Posts Tagged ‘Medieval Frontier Societies’

Study Finds Gaelic-Speaking Ulster Protestant Soldiers in First World War

January 7, 2022

After the fuss over Colston’s statue, with the right claiming the acquittal of the four chiefly responsible is a terrible travesty of justice that threatens British history, here’s a story about Ulster history which I hope is far more positive. A few weeks ago one of the left-wing papers – I think it may have been the Independent – reported that researchers had gone through the records of soldiers from Protestant west Belfast, who had volunteered for service before the First World War. They found that 70+ of the men were Gaelgheoir, Gaelic-speaking. The claim was made by Turas, a group set up to encourage Protestants to learn the Erse language.

This is truly amazing, if true. Irish Gaelic is a beautiful language with a long and great literature. This includes the great myths and legends of the Irish Gaels, like the Lebor Gabala, the ‘Book of Conquests’ and its stories about the ancient Celtic gods, the Tuatha de Danaan, or tribes of the earth goddess Danu. This was one of the sources 2000AD writer and creator Pat Mills drew on when for the Celtic warrior strip, ‘Slaine’, he created with his then-wife Angela, now Angela Kincaid, a successful children’s illustrator. But because of its association with Irish nationalism, there’s considerable hostility to it amongst the Ulster loyalist community. There was bitter opposition a few years ago amongst Loyalist politicos to a move by Sinn Fein to have Gaelic taught in Ulster schools. Long before that, at the time of the nationalist agitation before World War I, speaking Gaelic to a policeman could get you arrested. This opposition also led to hilarious mistakes. A little while ago Private Eye reported some Ulster politicos raised a furore against the slogan on a bus. This was in Gaelic, they claimed, as so was part of some nationalist attack on Protestant Ulster identity. In fact it was a tourist bus and the language was French.

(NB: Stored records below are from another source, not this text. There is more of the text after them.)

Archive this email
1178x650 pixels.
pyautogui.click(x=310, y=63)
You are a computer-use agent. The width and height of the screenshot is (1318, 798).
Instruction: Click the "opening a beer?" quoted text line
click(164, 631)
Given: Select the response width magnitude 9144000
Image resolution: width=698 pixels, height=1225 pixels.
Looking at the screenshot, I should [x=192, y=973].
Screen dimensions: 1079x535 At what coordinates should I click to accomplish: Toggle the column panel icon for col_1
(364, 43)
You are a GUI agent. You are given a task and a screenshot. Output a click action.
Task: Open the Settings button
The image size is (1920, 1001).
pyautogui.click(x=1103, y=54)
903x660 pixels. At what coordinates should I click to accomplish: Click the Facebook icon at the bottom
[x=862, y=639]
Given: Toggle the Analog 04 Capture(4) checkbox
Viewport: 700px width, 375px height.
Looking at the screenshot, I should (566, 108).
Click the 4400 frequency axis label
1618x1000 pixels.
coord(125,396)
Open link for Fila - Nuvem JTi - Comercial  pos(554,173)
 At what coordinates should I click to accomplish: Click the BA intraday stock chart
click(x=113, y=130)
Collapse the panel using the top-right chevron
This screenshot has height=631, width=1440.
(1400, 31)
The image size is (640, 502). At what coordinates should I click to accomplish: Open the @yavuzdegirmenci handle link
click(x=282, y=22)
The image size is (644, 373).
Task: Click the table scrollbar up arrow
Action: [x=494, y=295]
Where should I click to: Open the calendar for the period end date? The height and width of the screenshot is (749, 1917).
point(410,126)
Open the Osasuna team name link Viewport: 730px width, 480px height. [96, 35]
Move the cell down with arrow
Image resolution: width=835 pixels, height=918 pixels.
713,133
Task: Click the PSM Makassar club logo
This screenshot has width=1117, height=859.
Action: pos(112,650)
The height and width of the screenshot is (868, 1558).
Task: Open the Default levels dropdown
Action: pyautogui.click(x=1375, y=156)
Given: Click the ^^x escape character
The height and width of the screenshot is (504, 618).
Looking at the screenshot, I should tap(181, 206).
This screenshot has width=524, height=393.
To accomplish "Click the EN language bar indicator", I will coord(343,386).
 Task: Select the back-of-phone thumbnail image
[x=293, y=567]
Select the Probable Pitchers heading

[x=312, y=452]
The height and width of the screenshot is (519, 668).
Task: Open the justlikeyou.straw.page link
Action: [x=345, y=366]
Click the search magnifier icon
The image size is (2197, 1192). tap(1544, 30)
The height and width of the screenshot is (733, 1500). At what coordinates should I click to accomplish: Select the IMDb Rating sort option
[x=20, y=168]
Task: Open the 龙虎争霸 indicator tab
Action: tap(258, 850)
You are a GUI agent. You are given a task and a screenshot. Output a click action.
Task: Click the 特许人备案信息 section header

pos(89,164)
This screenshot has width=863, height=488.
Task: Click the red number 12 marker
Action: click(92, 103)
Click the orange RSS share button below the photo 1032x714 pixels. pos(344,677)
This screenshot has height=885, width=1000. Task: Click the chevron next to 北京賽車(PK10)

The British did try to ban the Gaelic language along with the rest of the Gaelic culture in Ireland in the 16th and 17th century onwards as part of the long-running centuries of conflict between the Anglo-Normans and Irish. But I was taught when studying the history of European contacts with the outside world, that there was a period in the 16th and 17th century when Britain was careful not include religion as a uniform cause for hostility to the Gaels because some of the clans were Protestant. I’d be very interested indeed if any examples of Protestant literature in Gaelic has survived.

Hopefully this discovery may bring Protestants and Roman Catholics, Loyalists and Nationalists to an understanding that Irish identity and history is far more complex than generally realised. Historians and archaeologists of medieval Ireland have pointed out that Gaelic speech could extend far into the territories of the English Pale. Anglo-Norman lords often spoke Gaelic themselves, and one Gaelic bard spoke openly about is own mercenary attitude to the two ethnicities. He stated quite clearly he played and composed poems for both Gaels and Normans so long as they paid him. If he was performing for a Gaelic chieftain, he’d sing about how the Irish would ultimately be victorious and push the Anglo-Norman foreigner back into the sea. If he was performing for a Norman lord, he’d sing about how the Anglo-Normans would ultimately sweep the Gaels into the sea.

I hope this discovery will bring the people of Northern Ireland closer together, create greater respect between the two communities and show that Ulster can also be a multilingual community, speaking both English and Erse, regardless of religious affiliation.

For further information on medieval Ireland and English colonisation in the Middle Ages, see the chapters on Ireland in Medieval Frontier Societies, edited by Robert Bartlett and Angus Mackay (Oxford: Clarendon 1989).